Exercises to complete:
1. Decide whether each statement agrees with the ai-scraper configuration excerpt below, answering yes or no and quoting the words that settle it: (a) a GitLab token is required for GitLab scraping; (b) webhooks are turned off; (c) the database keeps at most 10 backups.
2. According to the ai-scraper configuration excerpt below, which repositories does the `--incremental` option scrape?

Extract:
* Start *

Create ai-scraper.yaml to customize:

github:
  token: ${GITHUB_TOKEN}
  cache_ttl: 3600

gitlab:
  token: ${GITLAB_TOKEN}  # Optional, for GitLab scraping
  base_url: https://gitlab.com/api/v4  # Or your self-hosted GitLab URL
  cache_ttl: 3600

filter:
  min_stars: 100
  keywords:
    - ai
    - machine-learning
    - 人工智能  # Chinese keyword support
  topics:
    - ai
    - deep-learning

scrape:
  max_results: 500
  concurrency: 5
  concurrent_requests: 5

database:
  path: ./data/ai_scraper.db
  backup_dir: ./backups
  max_backups: 10

api:
  auth_enabled: true
  api_keys:
    - as_your_api_key_here

webhooks:
  enabled: false
  endpoints:
    - url: https://hooks.slack.com/services/YOUR/WEBHOOK/URL
      events: [scrape_complete, trending_found]

Commands

Command	Description
`ai-scraper scrape`	Scrape AI repositories from GitHub
`ai-scraper scrape --platform gitlab`	Scrape from GitLab
`ai-scraper scrape --platform gitlab --gitlab-url URL`	Scrape from self-hosted GitLab
`ai-scraper scrape --concurrent`	Concurrent scraping for faster results
`ai-scraper scrape --incremental`	Incremental scraping (only updated repos)

* End *

Material provided:
* Start *

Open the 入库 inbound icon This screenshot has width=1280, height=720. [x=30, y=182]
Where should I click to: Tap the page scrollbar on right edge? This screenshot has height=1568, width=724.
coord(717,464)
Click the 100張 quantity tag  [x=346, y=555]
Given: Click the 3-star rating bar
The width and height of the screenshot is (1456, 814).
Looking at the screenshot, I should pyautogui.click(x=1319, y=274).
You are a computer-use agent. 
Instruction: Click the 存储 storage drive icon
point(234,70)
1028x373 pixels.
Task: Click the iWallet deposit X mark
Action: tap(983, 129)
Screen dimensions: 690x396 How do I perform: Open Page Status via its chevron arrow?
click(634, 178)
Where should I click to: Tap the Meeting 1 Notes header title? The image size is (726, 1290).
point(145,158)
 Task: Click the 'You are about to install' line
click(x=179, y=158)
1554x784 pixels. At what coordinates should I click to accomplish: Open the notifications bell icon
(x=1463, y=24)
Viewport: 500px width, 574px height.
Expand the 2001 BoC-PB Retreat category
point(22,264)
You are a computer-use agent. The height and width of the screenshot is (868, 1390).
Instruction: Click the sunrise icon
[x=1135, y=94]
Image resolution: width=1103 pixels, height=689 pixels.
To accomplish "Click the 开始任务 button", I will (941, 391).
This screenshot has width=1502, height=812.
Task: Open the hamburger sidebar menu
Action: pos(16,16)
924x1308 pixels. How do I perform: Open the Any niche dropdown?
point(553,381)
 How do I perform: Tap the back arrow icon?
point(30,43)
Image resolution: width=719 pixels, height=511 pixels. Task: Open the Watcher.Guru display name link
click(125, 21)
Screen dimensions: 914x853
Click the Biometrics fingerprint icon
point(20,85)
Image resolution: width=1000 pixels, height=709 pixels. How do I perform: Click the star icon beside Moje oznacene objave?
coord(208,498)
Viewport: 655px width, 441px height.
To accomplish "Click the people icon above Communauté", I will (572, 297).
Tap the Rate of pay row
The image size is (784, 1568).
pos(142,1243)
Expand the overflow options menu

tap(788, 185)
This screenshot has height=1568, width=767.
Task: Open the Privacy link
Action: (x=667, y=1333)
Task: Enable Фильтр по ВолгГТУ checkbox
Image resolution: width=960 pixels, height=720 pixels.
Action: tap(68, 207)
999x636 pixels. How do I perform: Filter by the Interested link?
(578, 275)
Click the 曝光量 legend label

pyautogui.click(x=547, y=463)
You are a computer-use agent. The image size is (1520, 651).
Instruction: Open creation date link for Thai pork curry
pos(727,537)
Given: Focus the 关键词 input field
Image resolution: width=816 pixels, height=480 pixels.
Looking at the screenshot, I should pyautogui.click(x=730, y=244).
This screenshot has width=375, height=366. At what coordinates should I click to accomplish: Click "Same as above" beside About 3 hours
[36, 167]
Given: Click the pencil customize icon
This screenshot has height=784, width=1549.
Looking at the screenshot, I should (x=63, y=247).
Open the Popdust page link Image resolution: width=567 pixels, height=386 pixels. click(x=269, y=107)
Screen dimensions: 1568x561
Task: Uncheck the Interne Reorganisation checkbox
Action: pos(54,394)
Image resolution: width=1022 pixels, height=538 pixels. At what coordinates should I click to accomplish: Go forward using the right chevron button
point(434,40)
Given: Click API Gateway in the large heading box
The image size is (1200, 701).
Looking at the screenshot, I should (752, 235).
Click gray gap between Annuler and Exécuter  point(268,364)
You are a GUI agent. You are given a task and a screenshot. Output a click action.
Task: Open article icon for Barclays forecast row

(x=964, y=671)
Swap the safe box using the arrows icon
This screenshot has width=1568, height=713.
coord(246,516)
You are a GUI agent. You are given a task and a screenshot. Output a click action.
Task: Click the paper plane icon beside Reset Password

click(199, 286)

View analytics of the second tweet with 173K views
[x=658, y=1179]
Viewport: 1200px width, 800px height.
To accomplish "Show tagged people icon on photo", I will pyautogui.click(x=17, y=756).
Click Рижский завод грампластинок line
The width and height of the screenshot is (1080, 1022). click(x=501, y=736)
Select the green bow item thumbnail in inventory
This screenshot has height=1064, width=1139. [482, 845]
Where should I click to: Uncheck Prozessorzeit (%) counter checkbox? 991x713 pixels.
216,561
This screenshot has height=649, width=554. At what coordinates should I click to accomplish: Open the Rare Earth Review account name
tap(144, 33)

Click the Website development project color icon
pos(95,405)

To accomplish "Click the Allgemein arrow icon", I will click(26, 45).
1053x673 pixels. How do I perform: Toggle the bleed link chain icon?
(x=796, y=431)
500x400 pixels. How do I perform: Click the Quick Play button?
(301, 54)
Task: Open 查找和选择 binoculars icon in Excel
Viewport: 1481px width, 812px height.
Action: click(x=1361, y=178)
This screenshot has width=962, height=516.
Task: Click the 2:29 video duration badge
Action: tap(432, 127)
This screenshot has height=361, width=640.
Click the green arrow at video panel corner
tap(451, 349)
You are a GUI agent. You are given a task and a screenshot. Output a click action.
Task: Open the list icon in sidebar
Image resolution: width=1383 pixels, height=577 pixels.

* End *

Response list:
1.
(a) No: "# Optional, for GitLab scraping"
(b) Yes: "enabled: false"
(c) Yes: "max_backups: 10"

2. Only updated repos.